We subdomain for Blip organization judiciously. If you’re making a custom collector that you want to merge upstream (into public Blip), be sure to file an issue and discuss with us first.

Metric Names

MySQL Metrics

Blip reports MySQL metric names as-is (no renaming) so that what you see in MySQL is what you get in Blip. The only modification Blip makes is lowercasing MySQL metric names for consistency because in MySQL they’re inconsistent:

Foo_bar (most common)
Foo_Bar (replica status)
foo_bar (InnoDB metrics)

If your collector only reports MySQL metrics, then just strings.ToLower() the name as-is from MySQL.

Derived Metrics

If your collector creates and reports derived metrics, then there are three requirements for naming:

Only snake_case
Always lowercase
No prefixes or suffixes

A fully-qualified metric name includes a domain: status.global.threads_running. The metric name is always the last field (split on .).

Code

Example https://github.com/cashapp/blip/tree/main/examples/integrate shows how to create a custom metrics collector for domain “foo”. The high-level work is:

Implement blip.Collector and blip.CollectorFactory
Register the domain/collector by calling metrics.Register(myFactory, "foo")
Use the domain in a plan:

level:
  collect:
    foo: # Custom domain/collector
      metrics:
        - whatever

Long-running

As of Blip v1.2.0, long-running collectors are possible using one of two approaches:

Background thread
ErrMore

But first, it’s important to know that when Collect is called, it’s passed a context (ctx) called the collector max runtime (CMR).
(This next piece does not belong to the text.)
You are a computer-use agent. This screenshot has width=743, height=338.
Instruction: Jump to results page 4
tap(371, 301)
The CMR duration is set to the configured level frequency (as set be the user in the plan). A collector must stop running when the CMR context is cancelled.

Background Thread

A collector can run background threads (goroutine) to do anything between and during calls to Collect. Then, when Collect is called, the collector quickly returns the latest value(s).
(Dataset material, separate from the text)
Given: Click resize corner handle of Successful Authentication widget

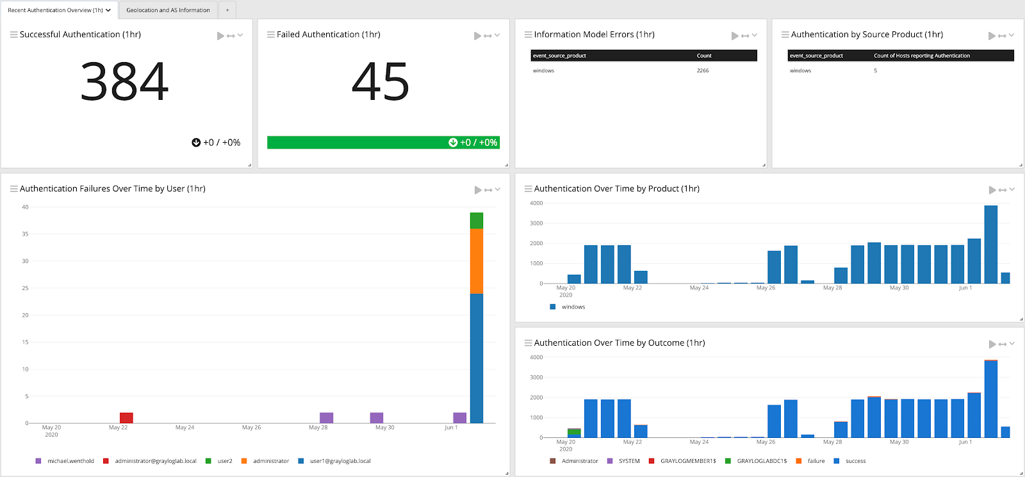Looking at the screenshot, I should 249,165.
Using this method, the collector should return a cleanup function (callback) from Prepare. Blip calls collector cleanup functions if/when a monitor is stopped or restarted.

ErrMore

If Collect returns ErrMore (with or without values), Blip keeps calling Collect until the collector stops returning ErrMore or its CMR expires. A collector can run for awhile (within its CMR) by returning ErrMore to signal that it has more values to report.

When used, the second and subsequent calls to Collect have zero value arguments: nil context and empty string for level name. A collector should expect this since it happens only if the collector previously returned ErrMore.